Write a .md file with {input}, {target}, and {checklist} placeholders:

Evaluate the response against each criterion.

**Input**: {input}
**Response**: {target}
**Questions**:
{checklist}

For each question, answer: Q1: YES or NO, Q2: YES or NO, ...

Register and use with any generator:

from autochecklist import register_custom_scorer, pipeline

register_custom_scorer("my_scorer", "my_scorer.md")
pipe = pipeline("tick", generator_model="openai/gpt-5-mini", scorer="my_scorer")

# With scorer config (mode, primary_metric, etc.)
register_custom_scorer(
    "my_weighted_scorer", "my_scorer.md",
    mode="item", primary_metric="weighted",
)

Combining Custom Generator and Scorer

from autochecklist import register_custom_generator, register_custom_scorer, pipeline

register_custom_generator("code_review", "prompts/code_review.md")
register_custom_scorer("strict", "prompts/strict_scorer.md")

pipe = pipeline("code_review", scorer="strict")

Placeholders

Generator

Placeholder Required Description
{input} Yes The input instruction/task
{target} No The response being evaluated
{reference} No A reference/gold response

Scorer

Placeholder Required Description
{input} Yes The input instruction/task
{target} Yes The response being evaluated
{checklist} Yes Formatted as Q1: question, Q2: question, ...

How Output Parsing Works

Generators use structured JSON output (ChecklistResponse schema) by default.

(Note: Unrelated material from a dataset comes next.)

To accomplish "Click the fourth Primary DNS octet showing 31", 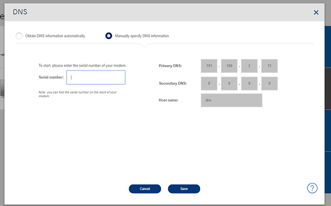I will [270, 66].
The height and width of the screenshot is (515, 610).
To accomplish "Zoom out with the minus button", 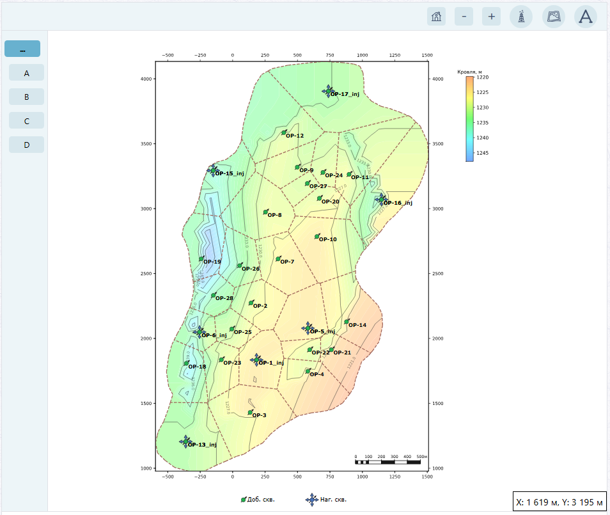I will click(464, 17).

Your prompt template does not need to specify an output format — format instructions are automatically appended, and the LLM is guided to return structured JSON.

  • If the LLM provider supports JSON schema enforcement (e.g., OpenAI, vLLM), it's used for guaranteed valid output
  • Otherwise, the schema is included in the prompt and the response is parsed via JSON extraction

Custom generators registered via register_custom_generator() always use the unweighted ChecklistResponse schema. To use weighted output (WeightedChecklistResponse), instantiate DirectGenerator directly with response_schema=WeightedChecklistResponse.

Custom Response Schemas

You can pass any Pydantic model as response_schema to define your own output structure. When a custom schema is provided, format instructions are skipped and the LLM is guided entirely via structured output enforcement.

from pydantic import BaseModel
from autochecklist import DirectGenerator

class ActionItem(BaseModel):
    item: str
    sources: list[int]

class ActionItemsResponse(BaseModel):
    questions: list[ActionItem]

gen = DirectGenerator(
    custom_prompt="Generate evaluation criteria with source references for:\n\n{input}",
    response_schema=ActionItemsResponse,
    model="openai/gpt-5-mini",
)
checklist = gen.generate(input="Write a literature review.")

The parser auto-detects the list field and question text:

  • List field: uses questions if present, otherwise the first list field (e.g., items, criteria)
  • Question text: uses question if present, otherwise the first str field (e.g., item, text)
  • Extra fields: any fields beyond the question text, weight, and category are preserved in ChecklistItem.metadata
checklist.items[0].question   # "Is it cited?"
checklist.items[0].metadata   # {"sources": [1, 3]}

Scorers also use structured JSON output (BatchScoringResponse, ItemScoringResponse, etc.) with the same provider-level enforcement and fallback. Your custom scorer prompt does not need to dictate the output format.